**EXTRACT TO READ:**
** BEGIN **

I have a thing for history, politics, Broadway plays, and celebrities. Luckily for me this combination is a likely combination. It happened once before, last year as a matter of fact ( This year I knew I would have another stab at a similar scenario.

I have never seen an episode of the acclaimed “Breaking Bad” but I know its reputation and Bryan Cranston’s soul was apparently left all over televisions sets across America. It was such a reputation that made me want to see him even more when he signed on to play President Lyndon Johnson in the new play on Broadway “All The Way”. 
The play takes place immediately after the Kennedy assassination as soon as Johnson is sworn in on Air Force One and continues throughout his political battles and re-election campaign. The many specific details are taken slowly one by one and each major player highlights the pros and cons of what they are fighting for. Make no mistake the fighting in most instances is literal. This is one of my all time favorite periods of history and with these dynamic forces pulling at each other I knew I was all in.
On the night I set out to finally see the show I had been holding my breath longing to see, I hit about two hours of traffic getting into the city. That’s about twice the normal commute from where I was coming from in Brooklyn. I had to ditch my previous dinner plans and spontaneously find something on the block to eat. Now I am not great with flying by the seat of my pants, I assure you and on this day I was no more eager to have to do so. But I put on my big girl panties as they say and forged ahead.
When my brother (my companion on this adventure) and I arrived there were a few random pub like restaurants there. The only distinguishing eatery that popped out at me was Victor’s Café. I had never been there before but had heard it served great Cuban food. I figured there was no time like the present to dig in.

** END **

Copy word for word the passage of the post about seeing "All The Way" on Broadway between "On the night" and "present to dig in.", inclusive. The material that comes next has no connection to the post about seeing "All The Way" on Broadway.

**GIVEN INFORMATION:**
** BEGIN **

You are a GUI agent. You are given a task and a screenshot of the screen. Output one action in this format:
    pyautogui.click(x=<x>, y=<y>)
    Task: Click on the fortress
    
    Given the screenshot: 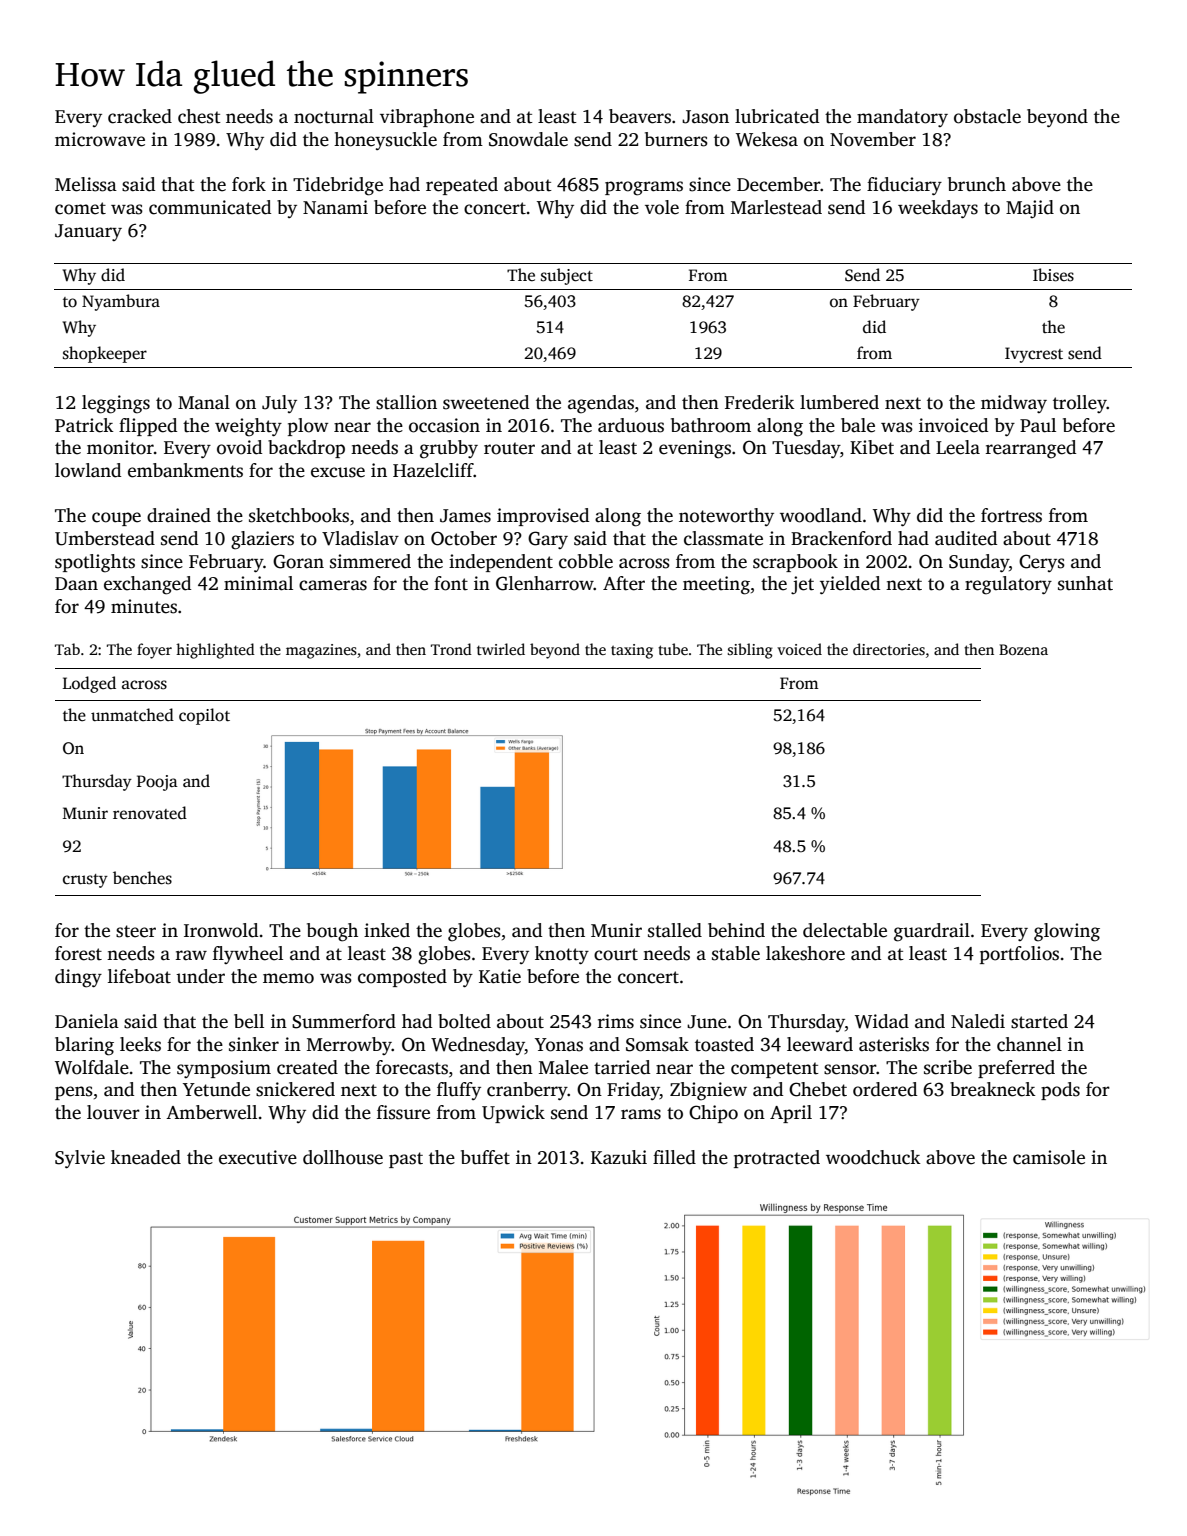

** END **

**EXERCISE OUTPUT:**
On the night I set out to finally see the show I had been holding my breath longing to see, I hit about two hours of traffic getting into the city. That’s about twice the normal commute from where I was coming from in Brooklyn. I had to ditch my previous dinner plans and spontaneously find something on the block to eat. Now I am not great with flying by the seat of my pants, I assure you and on this day I was no more eager to have to do so. But I put on my big girl panties as they say and forged ahead.
When my brother (my companion on this adventure) and I arrived there were a few random pub like restaurants there. The only distinguishing eatery that popped out at me was Victor’s Café. I had never been there before but had heard it served great Cuban food. I figured there was no time like the present to dig in.